Why so much health advice feels unhelpful

Why so much health advice feels unhelpful

Why so much health advice feels unhelpful

Something that doesn’t sit right with me about health advice is how often it contradicts itself. For every video or post I see saying sugar will kill you, another is insisting it shouldn’t be demonised, that it’s absolutely fine as part of a healthy, balanced diet. For every “meat causes bowel cancer”, there’s a “carnivore diet reduces your risk of cancer”. For every “dairy is inflammatory and increases disease risk”, there are large-scale studies that don’t show this. And don’t even get me started on seed oils.

If you spend any time online, you’re constantly presented with confident, persuasive messages that directly oppose one another, often delivered with the same level of certainty. It’s no wonder so many people feel confused about what they’re supposed to eat, avoid, prioritise, or worry about. I find it overwhelming too, and I’ve spent nine years at university studying nutrition and medicine, training as a dietitian and later working as a medical doctor in the NHS. I know how to read and critique evidence. I understand the difference between a mechanistic hypothesis, an observational association, and a randomised trial. And even I can’t always figure it all out. You can have people who seem credible, articulate, and well-informed saying opposite things. If someone with this background struggles to navigate it all, how on earth are people without it supposed to? Even knowing to ignore those without credentials doesn’t fully protect you; the videos are well produced, the arguments sound convincing, and they tap into very real fears.

Something else that doesn’t sit right with me is how strict so much of this advice has become, and how little allowance it makes for people who are simply trying to live normal lives and still enjoy food. Take the constant warnings about toxins, pesticides, and “forever chemicals” in our food, and the insistence that we must eat everything organic.
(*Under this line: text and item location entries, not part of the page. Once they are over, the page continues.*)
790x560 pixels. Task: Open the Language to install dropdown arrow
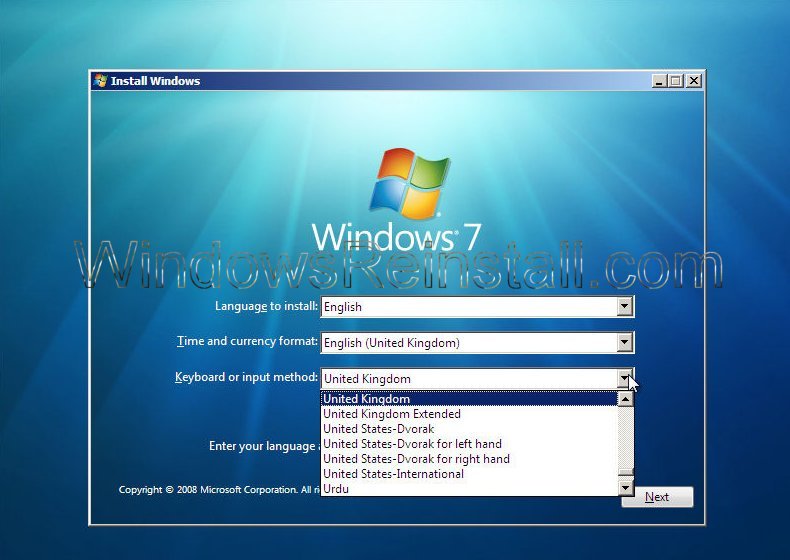(625, 307)
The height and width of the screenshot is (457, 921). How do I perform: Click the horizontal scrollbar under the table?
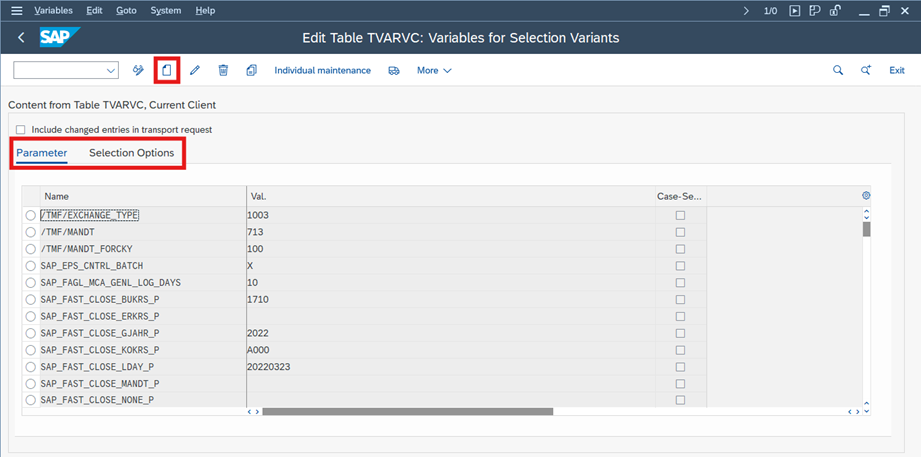407,411
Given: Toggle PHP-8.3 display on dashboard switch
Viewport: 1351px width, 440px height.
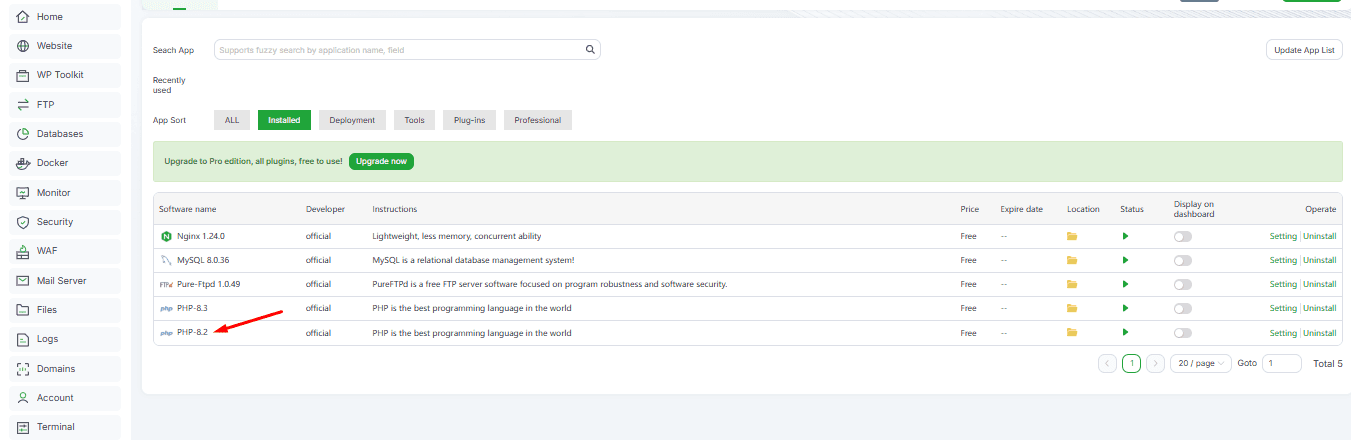Looking at the screenshot, I should point(1183,309).
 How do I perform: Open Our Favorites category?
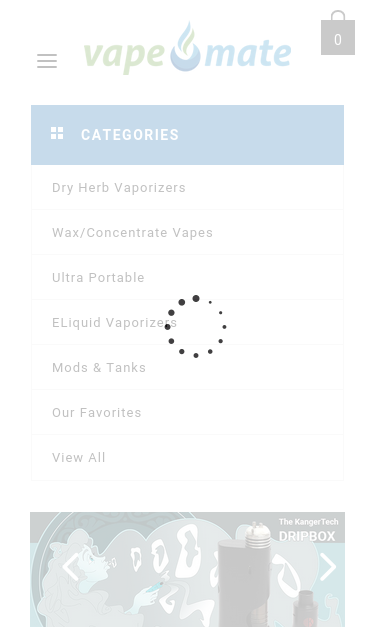click(x=187, y=412)
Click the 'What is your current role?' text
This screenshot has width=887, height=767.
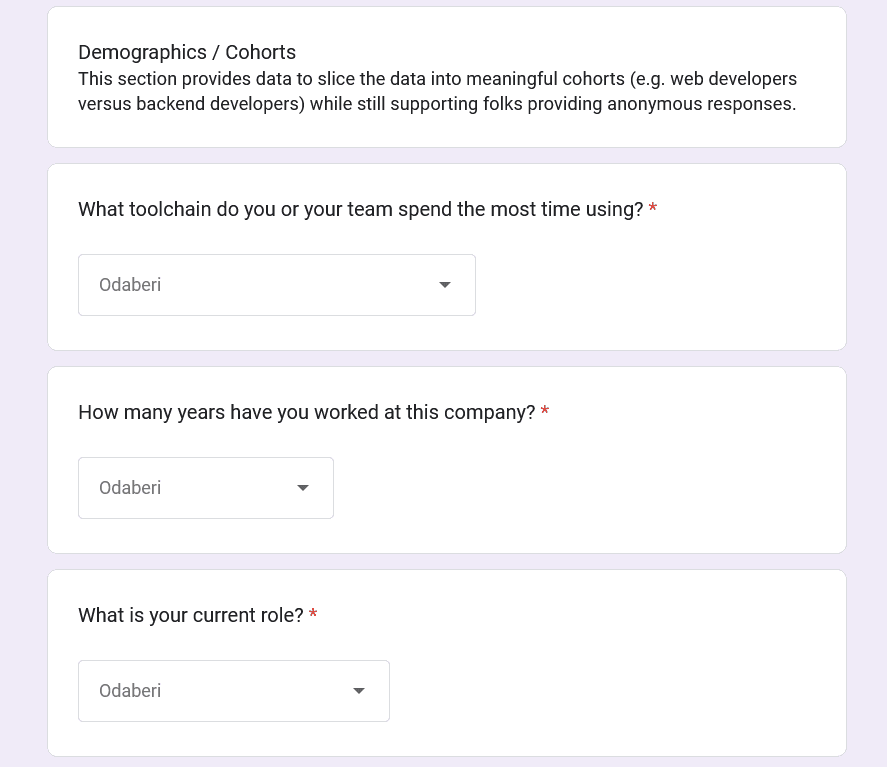click(x=190, y=615)
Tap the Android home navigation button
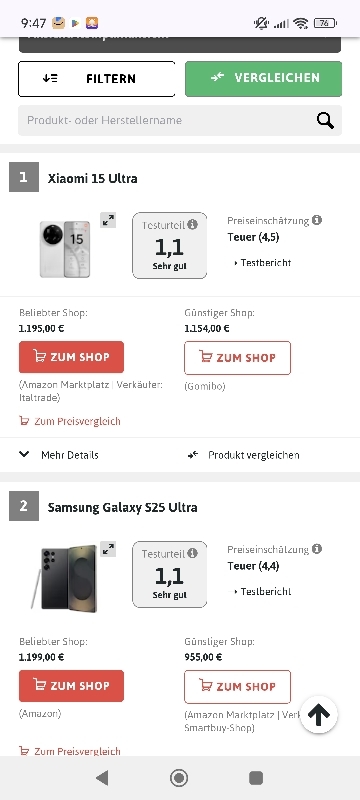The image size is (360, 800). [179, 778]
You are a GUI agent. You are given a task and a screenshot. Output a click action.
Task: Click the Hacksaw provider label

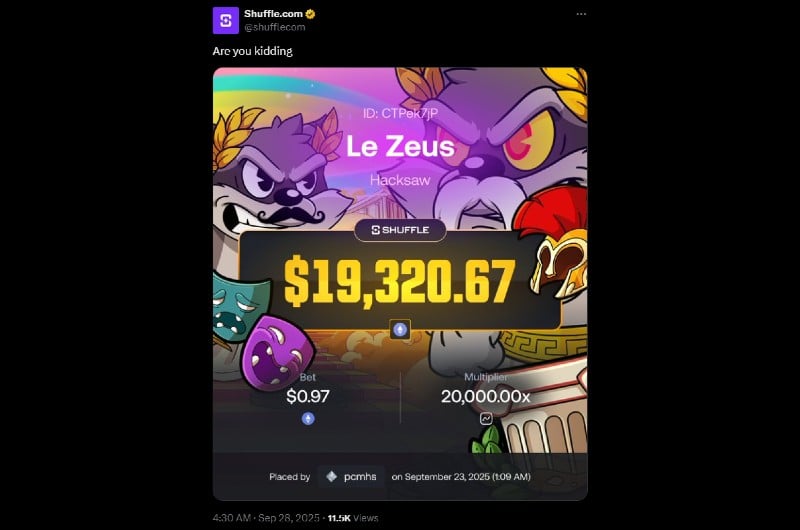(400, 180)
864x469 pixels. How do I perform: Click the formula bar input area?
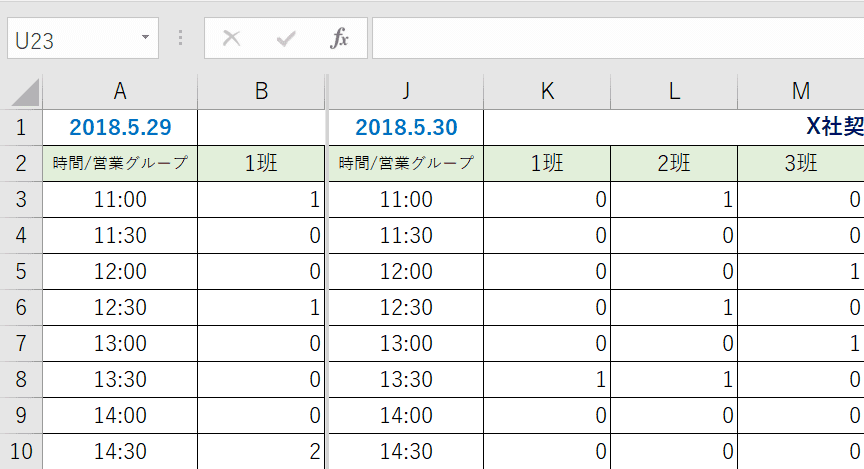618,38
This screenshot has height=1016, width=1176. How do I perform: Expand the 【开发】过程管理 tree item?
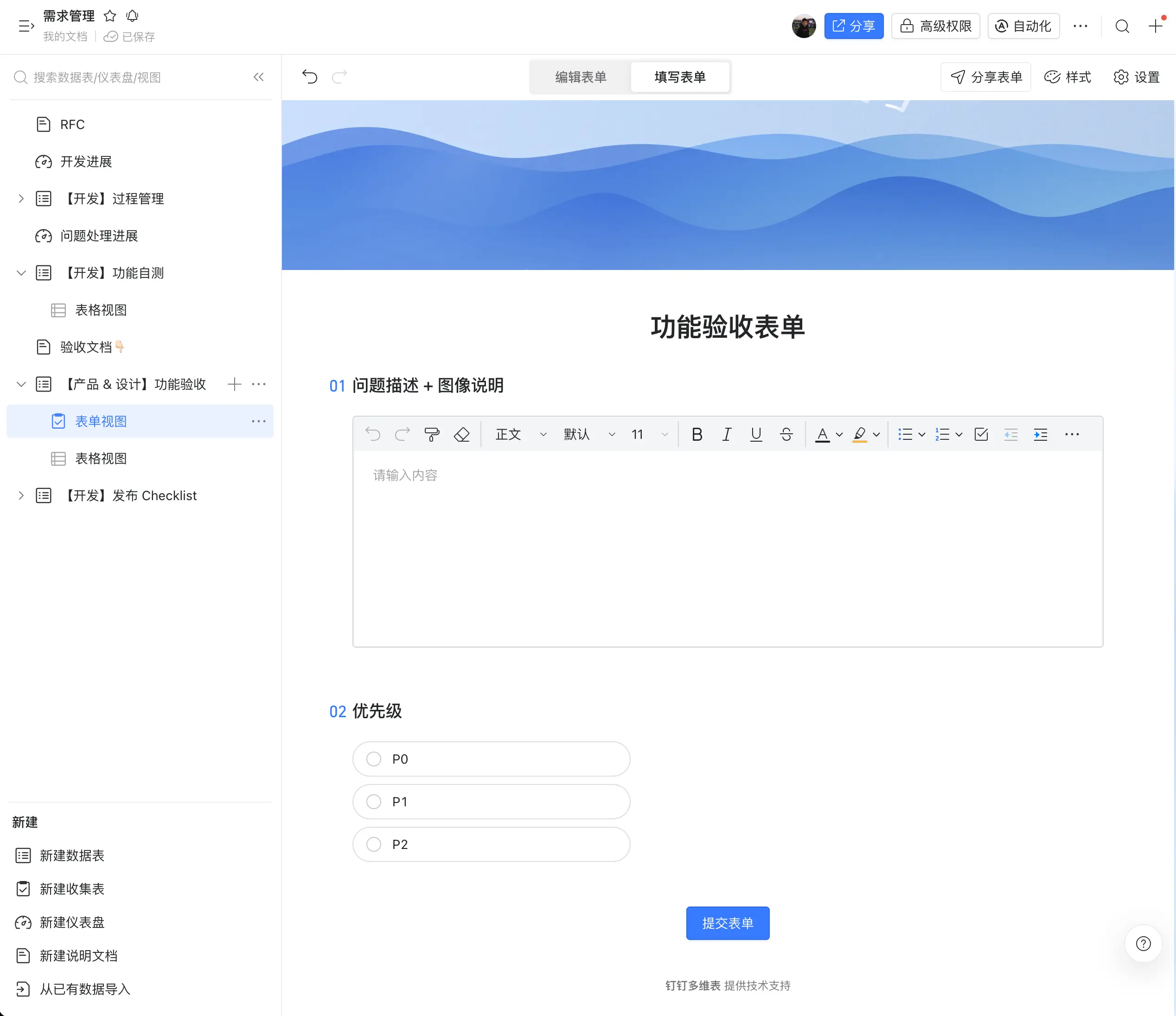point(21,199)
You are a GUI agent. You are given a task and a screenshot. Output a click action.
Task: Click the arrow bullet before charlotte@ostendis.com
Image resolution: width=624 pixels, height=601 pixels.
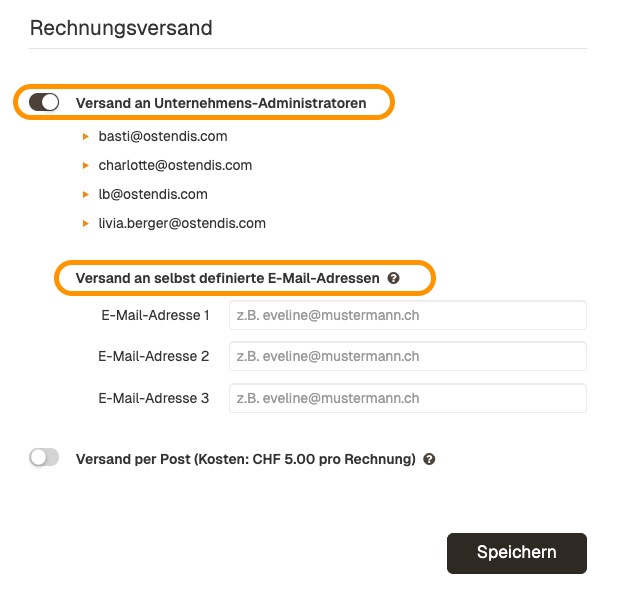[86, 165]
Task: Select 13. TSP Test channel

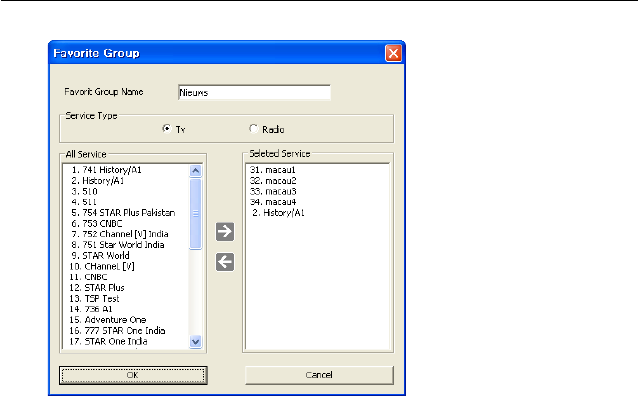Action: tap(94, 298)
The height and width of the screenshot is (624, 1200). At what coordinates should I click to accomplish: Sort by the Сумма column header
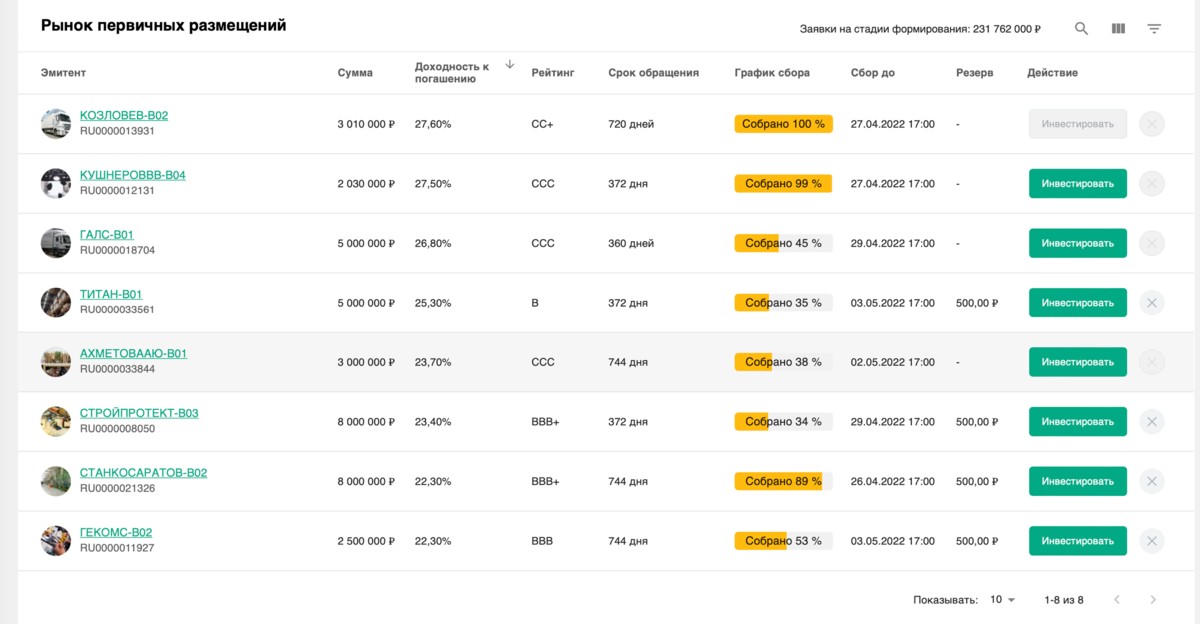[355, 73]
Have the people making these videos seen the price of food recently? How are normal people, with normal jobs and normal budgets, supposed to afford all-organic produce when it often costs two to three times as much? All this has done for me over time is create guilt about the food I feed my children. I can’t afford £6 for a tiny punnet of blueberries, especially when one child could eat it in a single sitting. And yet I’ve found myself watching them shovel fresh berries into their mouths while a small voice in my head whispers, oh god, I’m poisoning them.

Looking back now, I can see how much unnecessary stress crept into my life over the years. I’m only just starting to see this clearly now that I’m coming out of the pregnancy and baby phase. When I think about the torment I put myself through, it makes me angry, not at myself, but at the way so much health advice is framed, and the effect it has on people. For me, it wasn’t empowering. It was suffocating.

What I’m trying to offer here instead is a calmer voice of reason amid the chaos of overhyped health advice in the media and on social media. A place where I write about the conclusions I’ve drawn from reading the evidence, and then trying to apply it to my own life, seeing what’s realistic and what isn’t. I want this to be a reassuring voice, one that helps people feel more empowered and less anxious. A space that focuses on what can be done, rather than endlessly ruminating on the things that can’t currently be changed, whether that’s because of time, energy, money, or circumstance. I’m trying to create the kind of place I’d want to go myself for information I trust, somewhere that takes away some of the emotional burden of trying to keep yourself and your family well. Somewhere, people don’t feel so alone, or like they’re constantly fighting a losing battle. I know that feeling well, the sense of thinking what’s the point?, that whatever you do is supposedly wrong anyway. And when it starts to feel unwinnable, it often ends not with better habits, but with giving up entirely. For me, that often ended with a packet of biscuits or a bag of Haribo, not because I didn’t care, but because caring had started to feel impossible.